Introduction to Patch Tuesday
In an effort to simplify the OS update/fix process, Microsoft introduced what is known as “Patch Tuesday”. This first came out in October 2003. The primary goal of this is to reduce the cost of software upgrade/patch distribution by accumulating software vulnerability fixes over the period of a month and then releasing it to the public in one package on the second Tuesday of each month. Tuesday was chosen for this so that there would be plenty of time available before the upcoming weekend to resolve any issues that may have come about. These software patches/upgrades become available at 17:00 UTC, and appear in the “Download Center” of the computer or server. It is important to note that Patch Tuesday tends to have more software upgrades/patches bundled in even-numbered months and lesser in odd number months.
In this blog, we review some of the software patches/upgrades for this month’s Patch Tuesday.
The Patch Tuesday for February 2019
For this month, here are some of the vulnerabilities that have been deemed to be critical by Microsoft:
CVE-2019-0590, CVE-2019-0591, CVE-2019-0593, CVE-2019-0640, CVE-2019-0642, CVE-2019-0644, CVE-2019-0651, CVE-2019-0652 & CVE-2019-0655:
All of these vulnerabilities have to deal with the scripting engine found in Windows 10, especially when it comes to processing any related objects that are found in the Edge web browser memory. Through this particular vulnerability, a Cyber attacker could easily corrupt the memory and execute malicious code. This malware can be very easily triggered if the end user just happens to browse to a website that contains malicious source code behind it.
This is the same type of vulnerability just described above, but instead, it impacts the Internet Explorer web browser.

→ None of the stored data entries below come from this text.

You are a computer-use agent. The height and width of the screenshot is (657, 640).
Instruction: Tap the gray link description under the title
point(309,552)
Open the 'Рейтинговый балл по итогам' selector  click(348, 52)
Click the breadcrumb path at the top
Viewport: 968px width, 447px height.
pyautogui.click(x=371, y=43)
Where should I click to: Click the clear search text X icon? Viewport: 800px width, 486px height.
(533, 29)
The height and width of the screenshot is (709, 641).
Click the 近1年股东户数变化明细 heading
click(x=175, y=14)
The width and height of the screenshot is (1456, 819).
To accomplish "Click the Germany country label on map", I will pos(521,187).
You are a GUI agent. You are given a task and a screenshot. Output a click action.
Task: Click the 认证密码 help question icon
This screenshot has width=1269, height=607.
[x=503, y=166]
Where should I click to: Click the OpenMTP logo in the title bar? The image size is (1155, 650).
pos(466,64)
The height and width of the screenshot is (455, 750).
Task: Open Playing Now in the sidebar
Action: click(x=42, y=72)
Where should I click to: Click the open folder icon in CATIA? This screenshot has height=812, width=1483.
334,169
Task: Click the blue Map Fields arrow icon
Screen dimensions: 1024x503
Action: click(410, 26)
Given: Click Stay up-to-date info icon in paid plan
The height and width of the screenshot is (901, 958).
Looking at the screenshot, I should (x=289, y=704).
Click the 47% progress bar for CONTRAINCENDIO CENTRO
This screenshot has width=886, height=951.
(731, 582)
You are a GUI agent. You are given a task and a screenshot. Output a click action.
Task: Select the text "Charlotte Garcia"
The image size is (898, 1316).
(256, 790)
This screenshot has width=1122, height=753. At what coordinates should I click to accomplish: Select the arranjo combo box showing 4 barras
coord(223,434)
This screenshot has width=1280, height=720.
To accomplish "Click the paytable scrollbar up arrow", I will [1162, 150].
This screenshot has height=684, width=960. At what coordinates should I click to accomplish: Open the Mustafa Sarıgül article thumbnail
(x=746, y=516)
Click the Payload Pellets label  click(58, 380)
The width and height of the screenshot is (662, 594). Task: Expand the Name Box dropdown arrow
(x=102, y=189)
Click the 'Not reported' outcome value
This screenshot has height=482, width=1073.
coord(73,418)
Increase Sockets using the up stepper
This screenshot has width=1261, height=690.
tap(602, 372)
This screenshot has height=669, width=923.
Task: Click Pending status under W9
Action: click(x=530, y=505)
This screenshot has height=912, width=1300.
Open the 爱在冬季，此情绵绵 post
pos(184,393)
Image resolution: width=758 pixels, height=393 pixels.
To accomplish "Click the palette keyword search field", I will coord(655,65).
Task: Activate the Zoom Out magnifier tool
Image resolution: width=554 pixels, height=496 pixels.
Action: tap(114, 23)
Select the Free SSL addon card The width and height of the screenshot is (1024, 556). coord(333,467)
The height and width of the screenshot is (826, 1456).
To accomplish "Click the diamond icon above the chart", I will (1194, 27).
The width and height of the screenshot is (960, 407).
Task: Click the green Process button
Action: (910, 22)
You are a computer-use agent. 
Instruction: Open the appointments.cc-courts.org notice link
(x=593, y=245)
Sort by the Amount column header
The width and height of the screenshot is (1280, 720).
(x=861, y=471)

CVE-2019-0645 & CVE-2019-0650:
This is also the same type of vulnerability just described, but rather than tricking the end user to visit a malicious website, the Malware is spread by a Phishing Email or a spoofed Instant Message, and also enticing them to open up an attachment via or both mechanisms. This has a specific impact on the Edge web browser.
This particular vulnerability deals with Microsoft SharePoint. This is considered to be a Remote Code Execution weakness when this software package fails to complete a check process on the Source Code markup for any application related files that are uploaded to SharePoint. From this point, the malware will impact not only that specific SharePoint portal where the files were uploaded to, but it could carry grave consequences to the other SharePoint servers in that particular server farm.
This is another type of Remote Code Execution weakness, but this particular one impacts the Windows Graphics Device Interface (GDI). A Cyber attacker can gain full control of an impacted GDI system, and from there, they can edit, modify, revise or even delete any kind of information and data. They can also create phony accounts and give them full administrative rights and privileges.
There are two ways in which the Cyber attacker can further exploit this security weakness:
This is also another type of Remote Code Execution weakness, but this one impacts the Windows Server DHCP Services. In this scenario, the Cyber attacker transmits malformed Data Packets to a DHCP Server, and from there, once the memory and the processes of that particular server have greatly slowed down, malicious Source Code can then be injected into the DHCP Server.
This vulnerability deals specifically with the Edge web browser, especially in the way that it can access the various objects that are found in the computer’s memory. If a Cyber attacker takes advantage of this weakness, the malicious Source Code can be injected into it, and they can also gain full administrative rights and privileges. At this point, they can then modify, edit, revise or even delete any information and data; and even create other phony user accounts and assign them administrative rights as well.
Conclusions
Overall, this blog has provided an insight as to how the Microsoft software upgrade/patching process came into existence, as well as a detailed examination of the critical vulnerabilities for this month. It is important to keep in mind that this list is not comprehensive by any means, there are also plenty of vulnerabilities that are assigned as “Important” and “Moderate” by Microsoft. Further details on this can be found by clicking on this link.
It is also important to keep in mind that the next Patch Tuesday will come out on March 12th.